Execute this notebook: Download locally

Loading data into StellarGraph from NumPy¶

This demo explains how to load data from NumPy into a form that can be used by the StellarGraph library. See all other demos.

The StellarGraph library supports loading graph information from NumPy. NumPy is a library for working with data arrays.

If your data can easily be loaded into a NumPy array, this is a great way to load it that has minimal overhead and offers the most control.

This notebook walks through loading three kinds of graphs.

homogeneous graph with feature vectors
homogeneous graph with feature tensors
heterogeneous graph with feature vectors and tensors

StellarGraph supports loading data from many sources with all sorts of data preprocessing, via Pandas DataFrames, NumPy arrays, Neo4j and NetworkX graphs. This notebook demonstrates loading data from NumPy. See the other loading demos for more details.

This notebook only uses NumPy for the node features, with Pandas used for the edge data. The details and options for loading edge data in this format are discussed in the “Loading data into StellarGraph from Pandas” demo.

Additionally, if the node features are in a complicated format for loading and/or requires significant preprocessing, loading via Pandas is likely to be more convenient.

The documentation for the StellarGraph class includes a compressed reminder of everything discussed in this file, as well as explanations of all of the parameters.

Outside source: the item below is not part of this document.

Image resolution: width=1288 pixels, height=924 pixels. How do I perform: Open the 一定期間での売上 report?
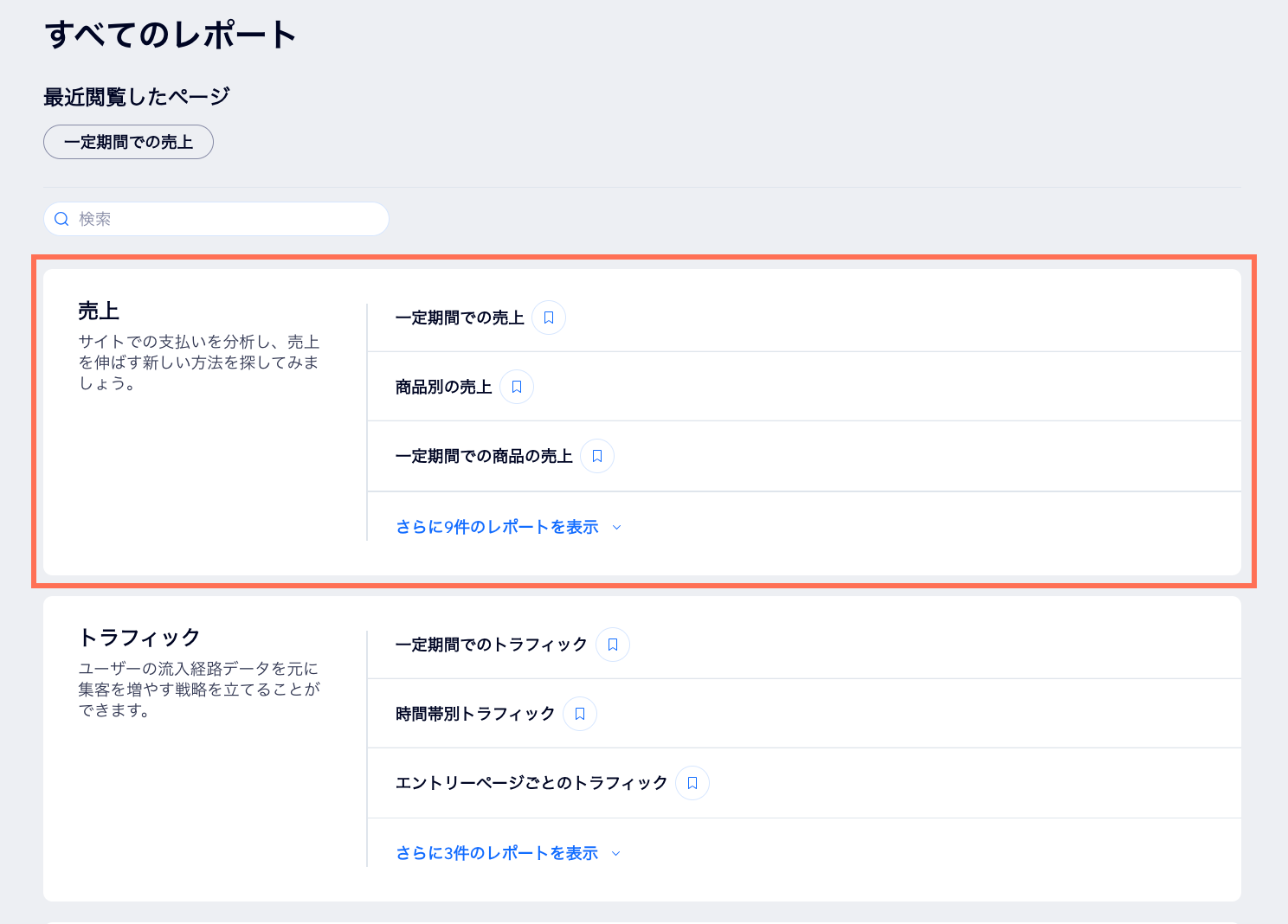(x=459, y=317)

The StellarGraph class is available at the top level of the stellargraph library:

[3]:

from stellargraph import StellarGraph

Loading via NumPy¶

A StellarGraph has two basic components:

nodes, with feature arrays or tensors
edges, consisting of a pair of nodes as the source and target, and feature arrays or tensors

A NumPy array consists of a large number of values of a single type. It is thus appropriate for the feature arrays in nodes, but not as useful for edges, because the source and target node IDs may be different. Thus, node data can be input as a NumPy array directly, but edge data cannot. The latter still uses Pandas.

[4]:

import numpy as np
import pandas as pd

Sequential numeric graph structure¶

As with the Pandas demo, we’ll be working with a square graph. For simplicity, we’ll start with a graph where the identifiers of nodes are sequential integers starting at 0:

0 -- 1
| \  |
|  \ |
3 -- 2

The edges of this graph can easily be encoded as the rows of a Pandas DataFrame:

[5]:

square_numeric_edges = pd.DataFrame(
    {"source": [0, 1, 2, 3, 0], "target": [1, 2, 3, 0, 2]}
)
square_numeric_edges

[5]:

	source	target
0	0	1
1	1	2
2	2	3
3	3	0
4	0	2

Homogeneous graph with sequential IDs and feature vectors¶

Now, suppose we have some feature vectors associated with each node in our square graph. For instance, maybe node 0 has features [1, -0.2]. This can come in the form of a 4 × 2 matrix, with one row per node, with row 0 being features for the 0 node, and so on. Filling out the rest of the example data:

[6]:

feature_array = np.array(
    [[1.0, -0.2], [2.0, 0.3], [3.0, 0.0], [4.0, -0.5]], dtype=np.float32
)
feature_array

[6]:

array([[ 1. , -0.2],
       [ 2. ,  0.3],
       [ 3. ,  0. ],
       [ 4. , -0.5]], dtype=float32)

Because our nodes have IDs 0, 1, …, we can construct the StellarGraph by passing in the feature array directly, along with the edges:

[7]:

square_numeric = StellarGraph(feature_array, square_numeric_edges)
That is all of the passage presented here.